Best Tomb Raider ever. Which isn't saying much; I went back and tried to play the first Tomb Raider the other day and discovered it's actually quite unpleasant. This is the only Tomb Raider I've actually finished, in fact.
But you have to like this kind of game, the "Prince of Persia / Tomb Raider / Ico" sort of genre, let's call it the "you barely grabbed the ledge!" genre. I absolutely love this type of game - (so why didn't I play more of the Tomb Raiders? Shelf level events, I guess) - even though I don't like the more traditional cartoony platformer, and I don't know if it's because the sort of quantized environment appeals to me, makes me feel safe and comfortable, whereas a Mario or a Jak feels sort of mushy and loose. Or maybe it's the color - how odd that the games with the more contrived gameplay mechanics (how convenient that there was a flagpole the perfect distance from the platform which is the perfect distance from that crack in the masonry) have the less abstract, stylized color - they try to be more simulationist.

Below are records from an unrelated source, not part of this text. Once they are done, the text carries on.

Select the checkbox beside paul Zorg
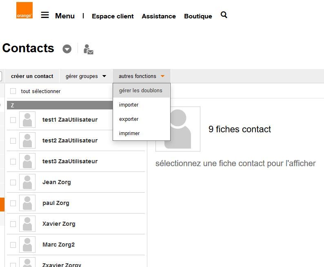The image size is (324, 267). [x=13, y=203]
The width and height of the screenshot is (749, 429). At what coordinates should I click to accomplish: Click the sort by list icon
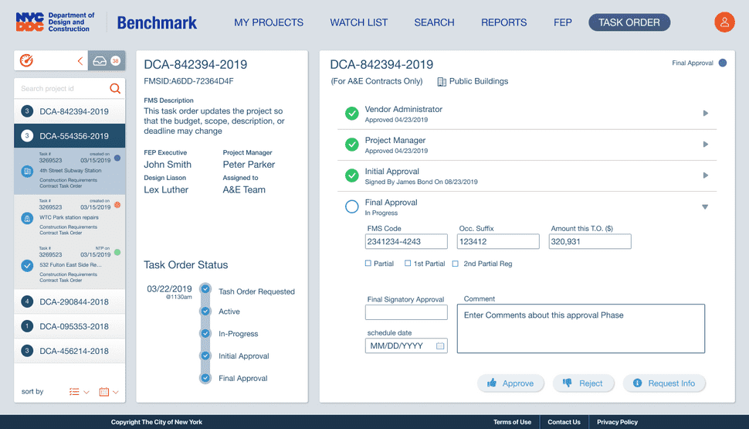(x=74, y=392)
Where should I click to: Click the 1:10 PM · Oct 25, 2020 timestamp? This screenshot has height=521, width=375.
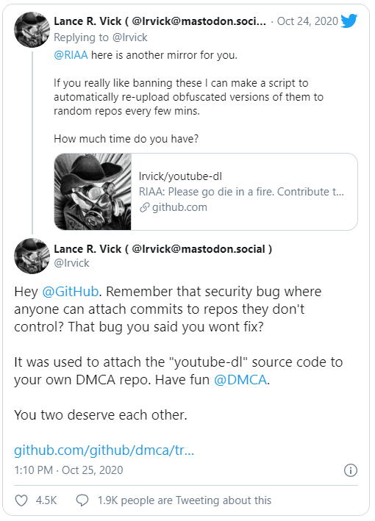[68, 470]
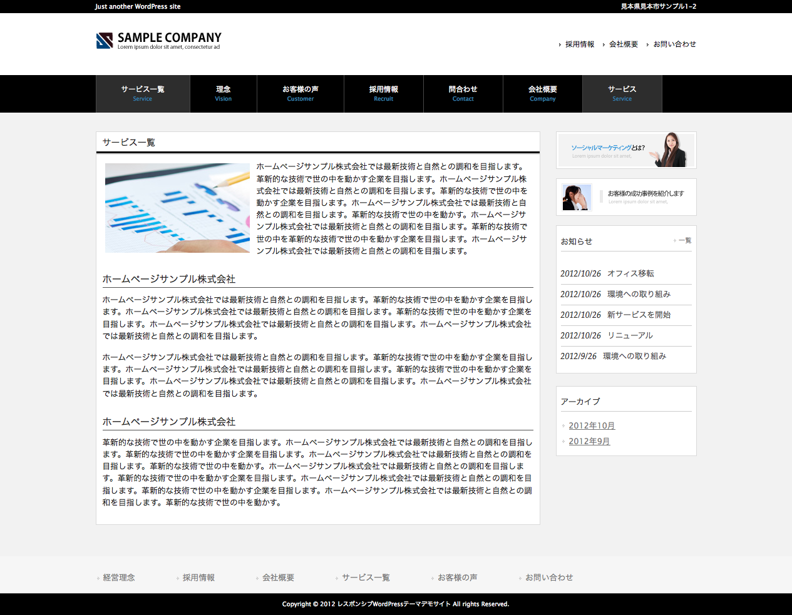Open the ソーシャルマーケティングとは banner
The width and height of the screenshot is (792, 615).
626,150
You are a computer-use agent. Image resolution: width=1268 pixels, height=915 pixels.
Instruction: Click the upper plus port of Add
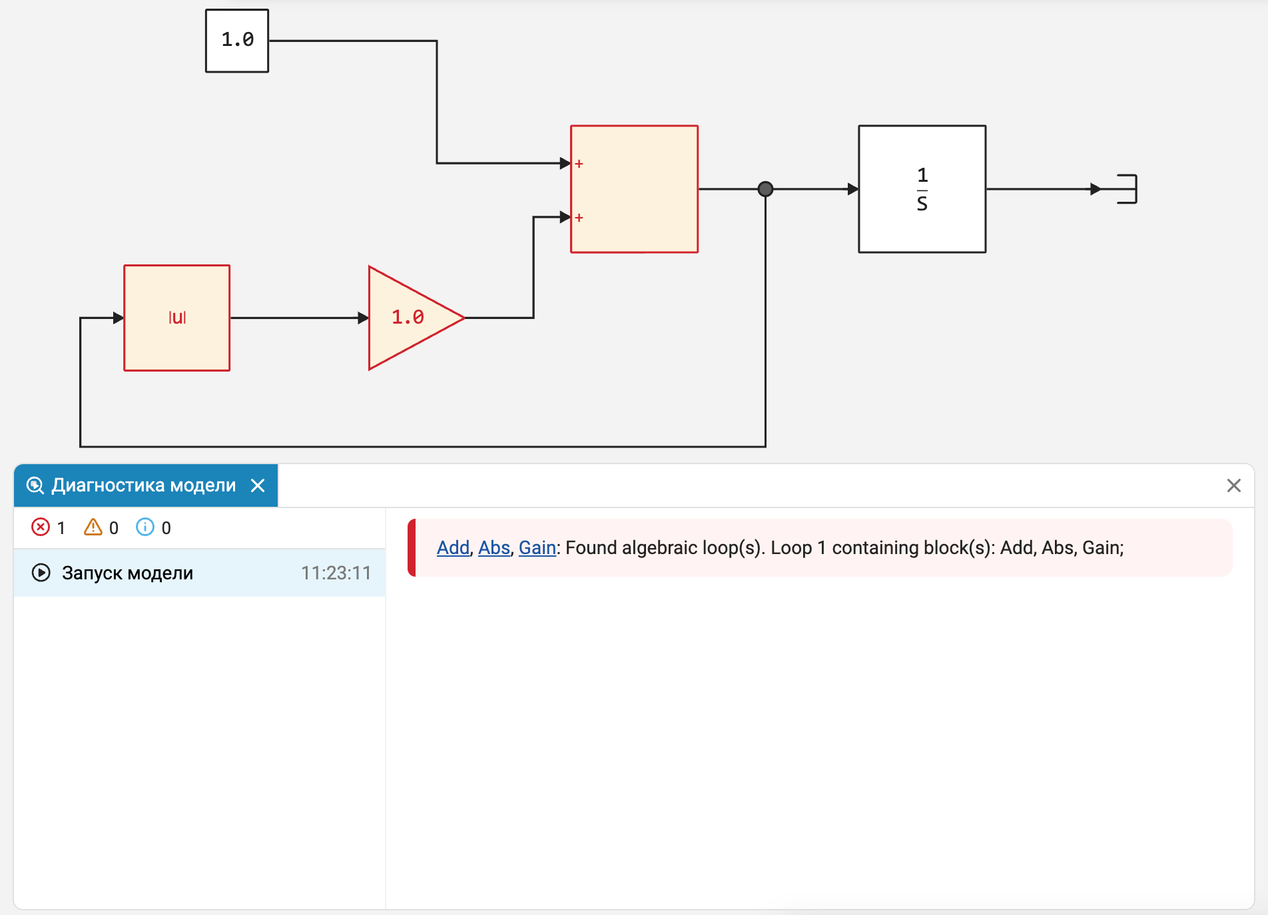pyautogui.click(x=579, y=164)
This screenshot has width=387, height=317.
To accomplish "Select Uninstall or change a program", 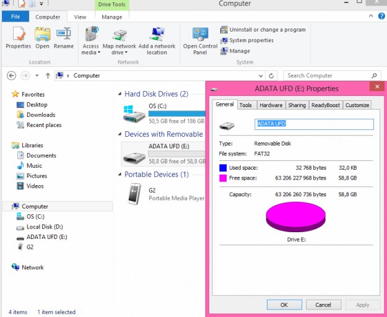I will pyautogui.click(x=263, y=30).
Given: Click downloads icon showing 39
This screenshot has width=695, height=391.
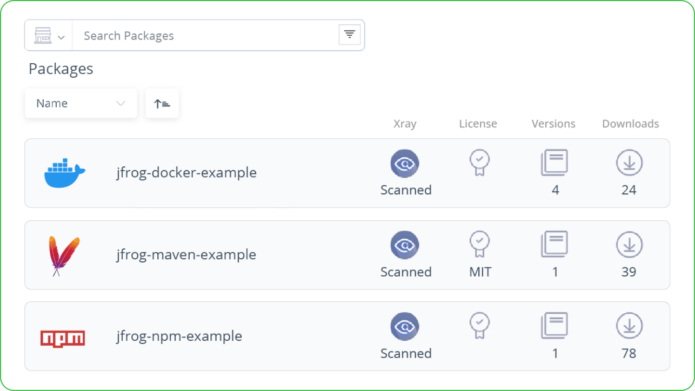Looking at the screenshot, I should 629,244.
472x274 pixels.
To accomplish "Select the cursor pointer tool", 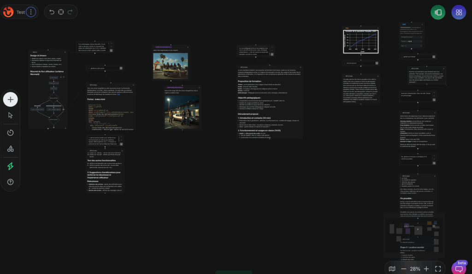I will point(10,115).
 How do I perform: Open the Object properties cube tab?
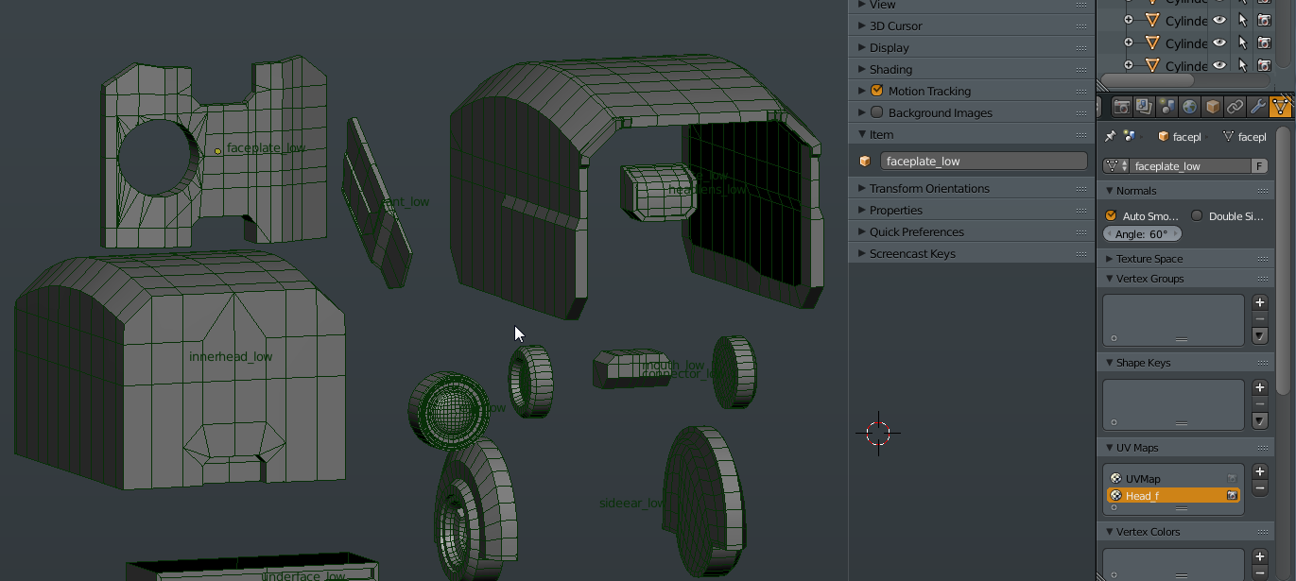(x=1213, y=107)
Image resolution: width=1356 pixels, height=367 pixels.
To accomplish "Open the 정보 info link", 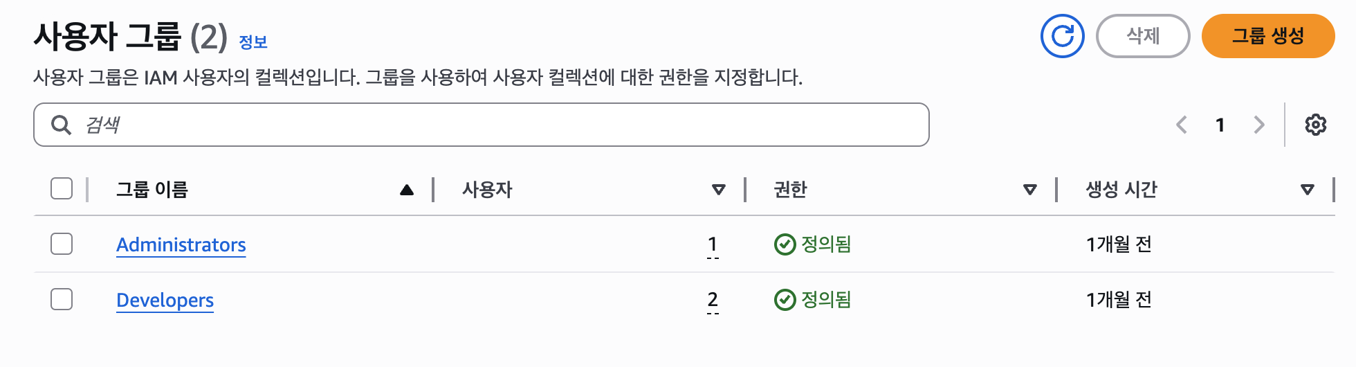I will 253,42.

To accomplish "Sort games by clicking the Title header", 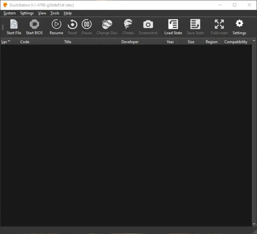I will [67, 42].
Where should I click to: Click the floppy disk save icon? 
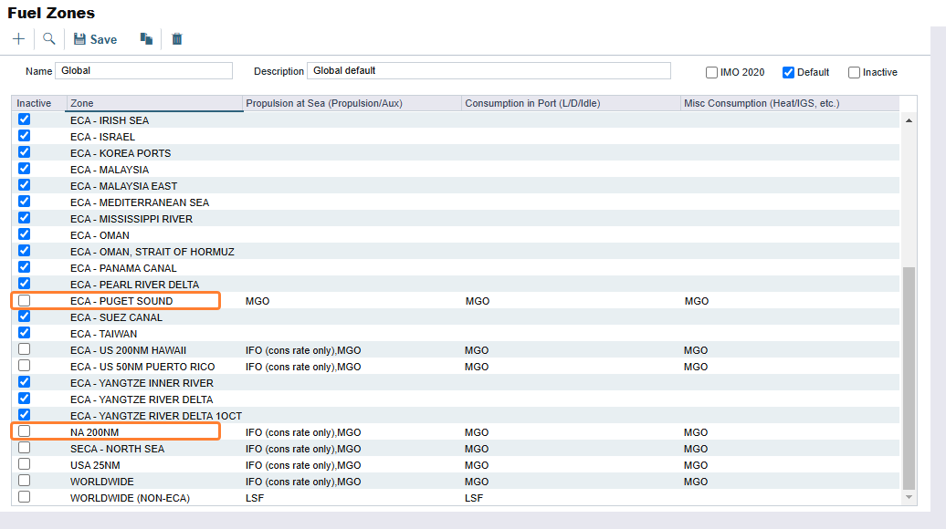tap(80, 39)
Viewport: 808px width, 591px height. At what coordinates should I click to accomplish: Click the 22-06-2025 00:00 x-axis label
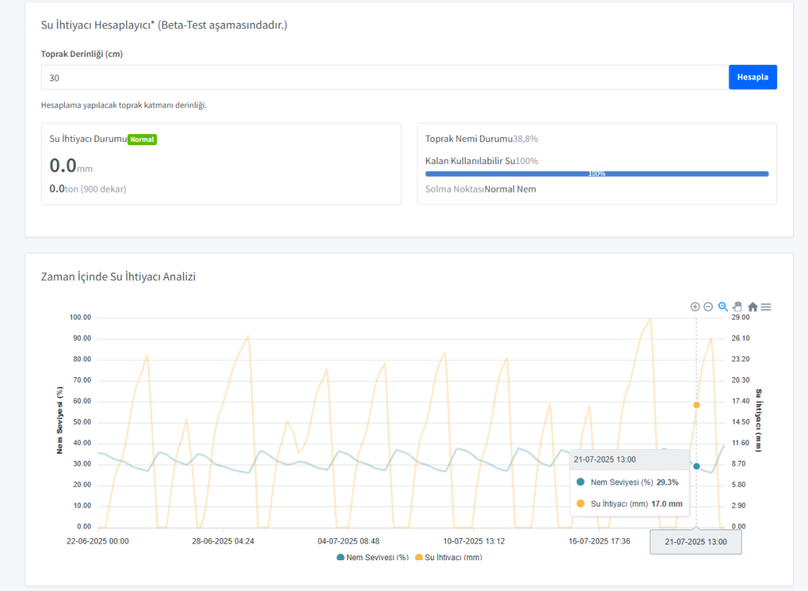98,541
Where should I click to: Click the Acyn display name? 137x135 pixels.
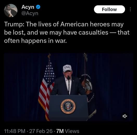[x=28, y=7]
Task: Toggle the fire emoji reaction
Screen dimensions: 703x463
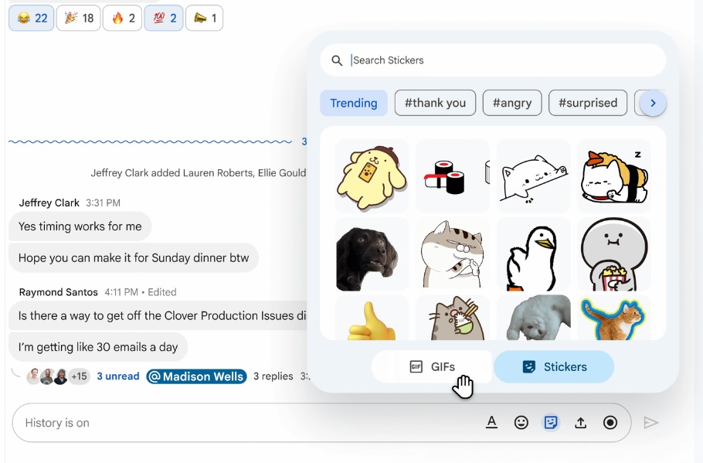Action: point(124,18)
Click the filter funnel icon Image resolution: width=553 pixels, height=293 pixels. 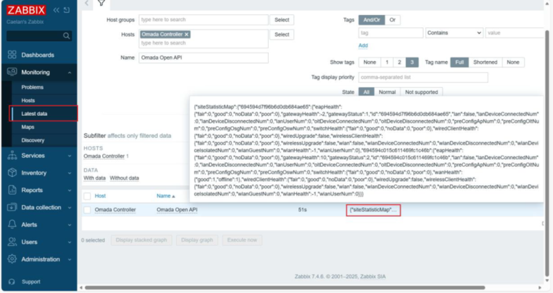(101, 3)
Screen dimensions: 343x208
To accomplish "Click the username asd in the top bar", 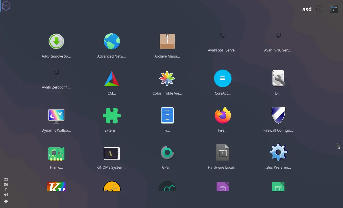I will click(307, 9).
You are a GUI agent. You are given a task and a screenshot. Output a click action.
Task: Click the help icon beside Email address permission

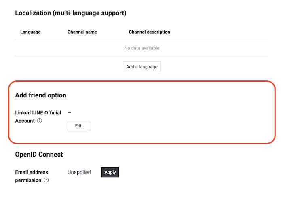(x=46, y=180)
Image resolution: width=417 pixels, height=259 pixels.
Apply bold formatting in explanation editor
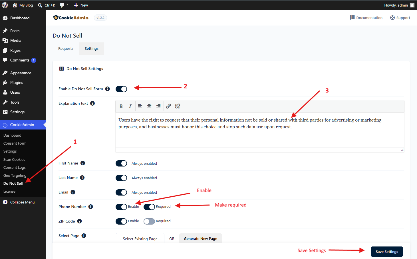[121, 106]
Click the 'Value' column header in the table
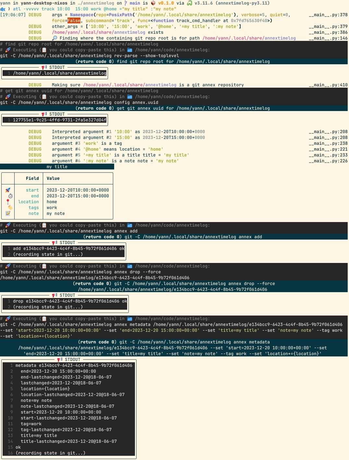349x460 pixels. (53, 178)
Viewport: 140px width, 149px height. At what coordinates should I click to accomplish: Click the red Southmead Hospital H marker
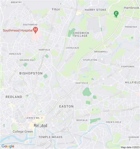(x=35, y=30)
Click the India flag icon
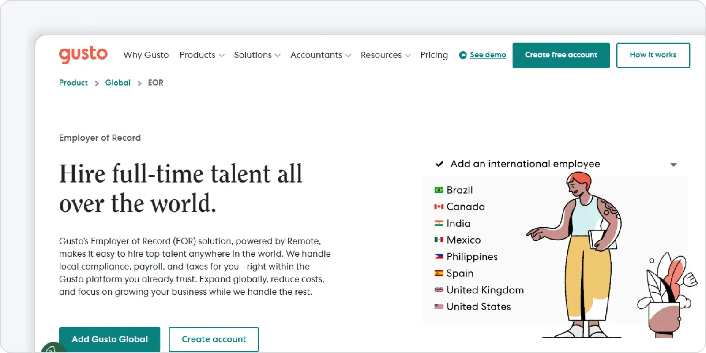 (439, 223)
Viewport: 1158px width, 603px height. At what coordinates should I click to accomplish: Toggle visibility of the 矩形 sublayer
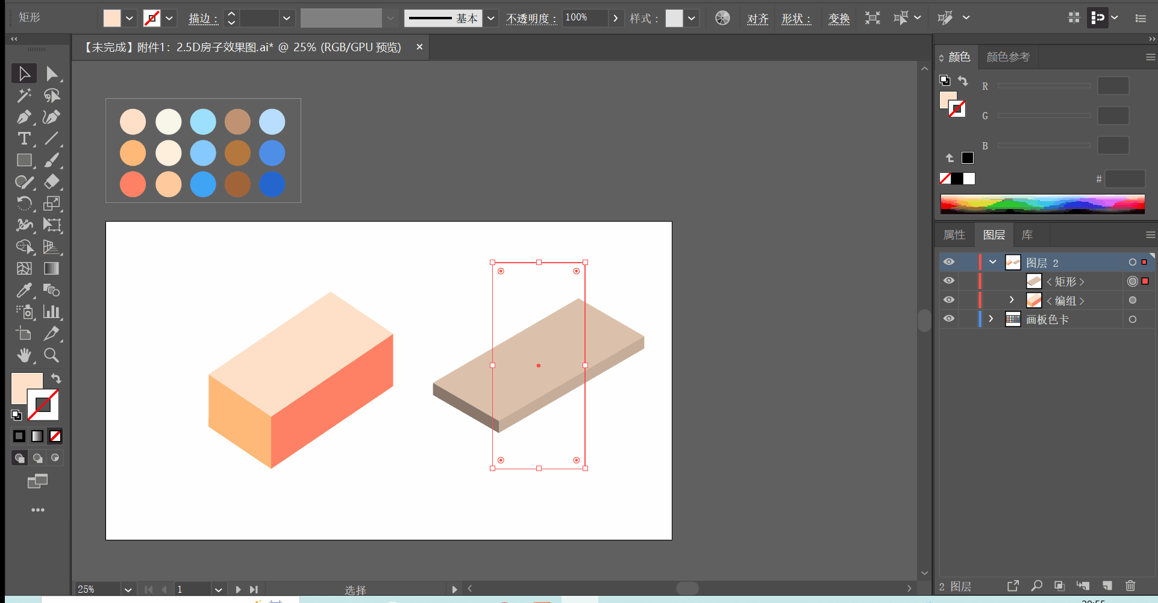pyautogui.click(x=949, y=281)
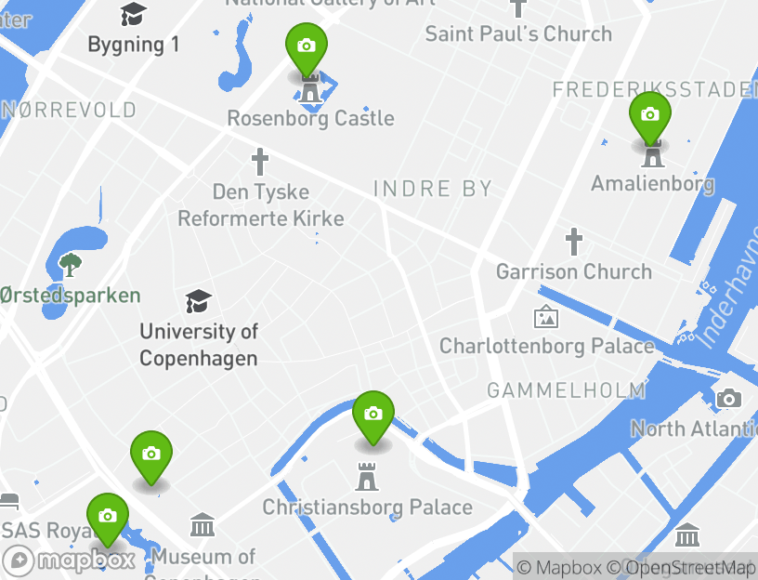Viewport: 758px width, 580px height.
Task: Click the grey camera icon above North Atlantic
Action: tap(729, 399)
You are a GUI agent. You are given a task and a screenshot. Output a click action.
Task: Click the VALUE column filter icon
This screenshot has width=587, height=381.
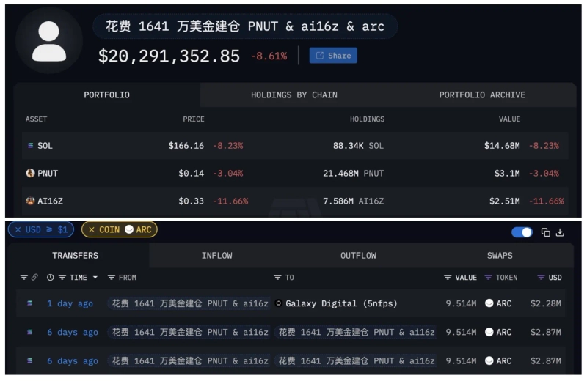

Since I haven't played a Tomb Raider since II (and a brief stint with Angel of Darkness at E3, "My God, Lara drives like a truck!") and I never played any of them very far I can't be sure but it seems that the clever mechanic they're introducing here is a grappling hook you can use to pull blocks to you. (Wonder if that was Doug Church's contribution? What does "original design" mean?) And the blocks actually aren't quantized, they rotate freely, which was refreshing after God of War, where there was one silly puzzle that relied on the fact that Kratos could slide a block in any direction but he couldn't actually rotate it!
As much as I liked the game, the boss fights were annoying and I ended up playing the game on easy just so I could get past the bosses. Which leads me to the eternal question:
WHAT IS OUR OBSESSION WITH BOSS FIGHTS?
From a producer POV, from a bang-for-buck point of view, boss fights are retarded. The buck is quite high: they are unproven mini-games; they are excruciating amounts of work that often use very few of the assets and systems that have already been developed; lots of special case coding and etcetera have to be put into them.
And the bang is usually low: we move away from the tried-and-true staple gameplay of our title to some weird minigame; and it seems we always make the boss fights frustratingly hard, because it just Wouldn't Do to spend a lot of resources on the boss fight and then have the player beat it in two minutes.
On the other hand, for drama, I do understand the need to have something different, something climactic, break up the action. I ask myself, "How would this game feel if, after navigating all the ledges and poles and platforms, you simply put a bullet in the badguy's head and that was the end of it?" You do want something more. A conundrum.